Saved data entries
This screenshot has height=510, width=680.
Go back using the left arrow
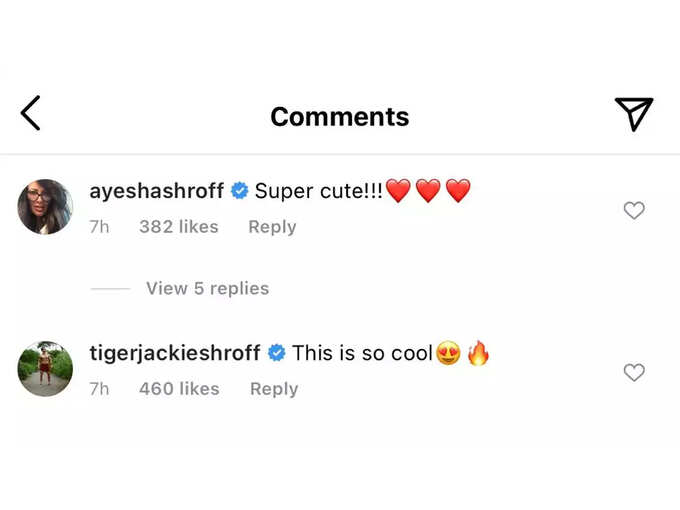30,113
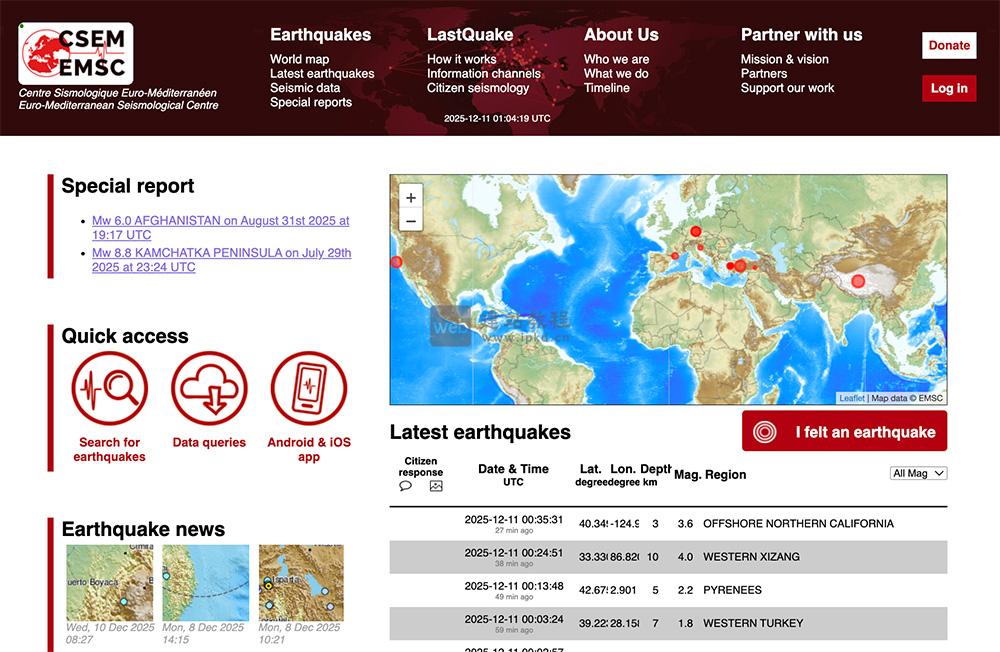Select the large red quake marker near Tibet
1000x652 pixels.
click(x=858, y=279)
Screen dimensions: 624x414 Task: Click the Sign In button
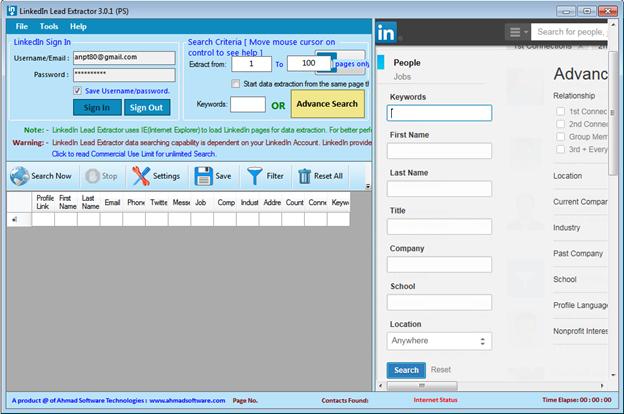(97, 108)
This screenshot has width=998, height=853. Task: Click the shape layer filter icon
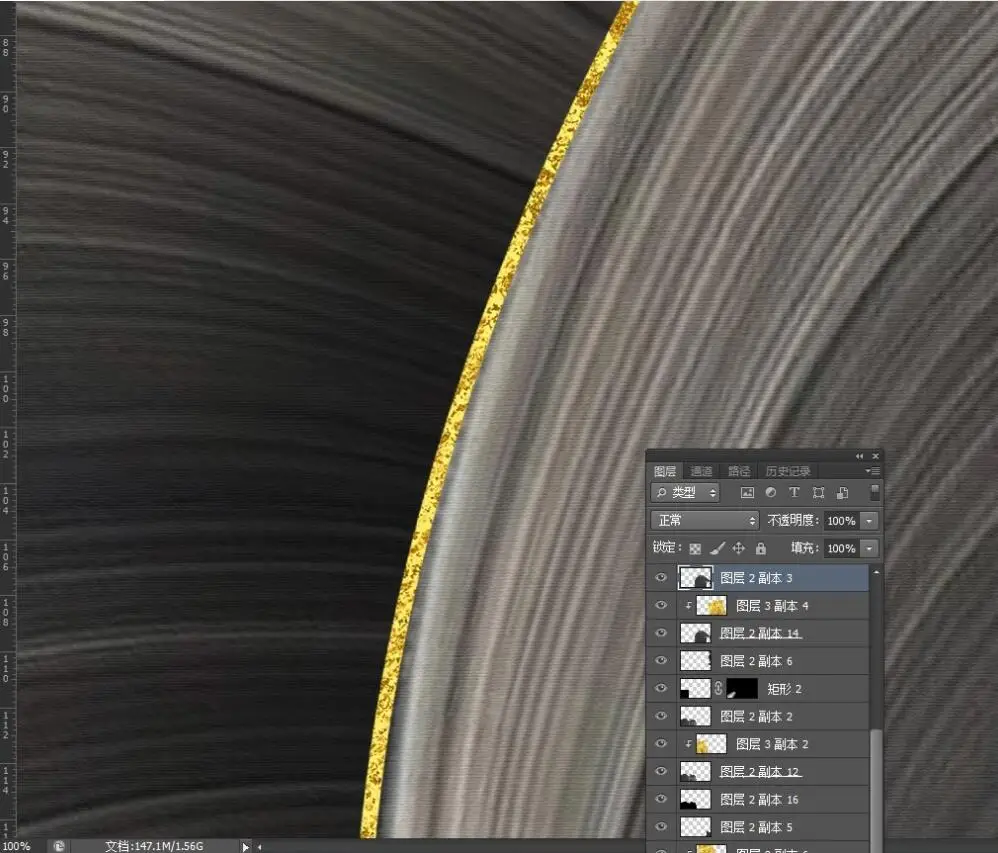818,493
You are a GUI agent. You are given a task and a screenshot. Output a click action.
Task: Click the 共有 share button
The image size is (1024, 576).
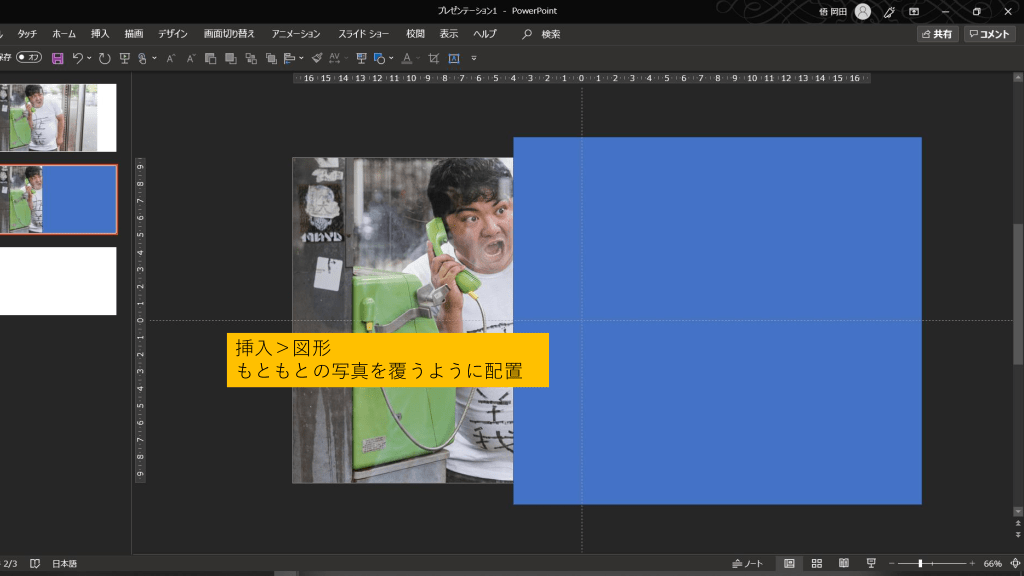938,34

> **GOAL OF THE EXERCISE**
Copy exactly the lines that run from the line containing "Go back using the left arrow" to the end of the data, keeping both end lines and dropping every picture.

> **WRITTEN ANSWER**
Go back using the left arrow
30,113
Select the large red quake marker near Tibet
1000x652 pixels.
click(x=858, y=279)
Screen dimensions: 624x414 Task: Click the Sign In button
(97, 108)
This screenshot has width=998, height=853. Task: Click the shape layer filter icon
818,493
You are a GUI agent. You are given a task and a screenshot. Output a click action.
Task: Click the 共有 share button
The image size is (1024, 576).
938,34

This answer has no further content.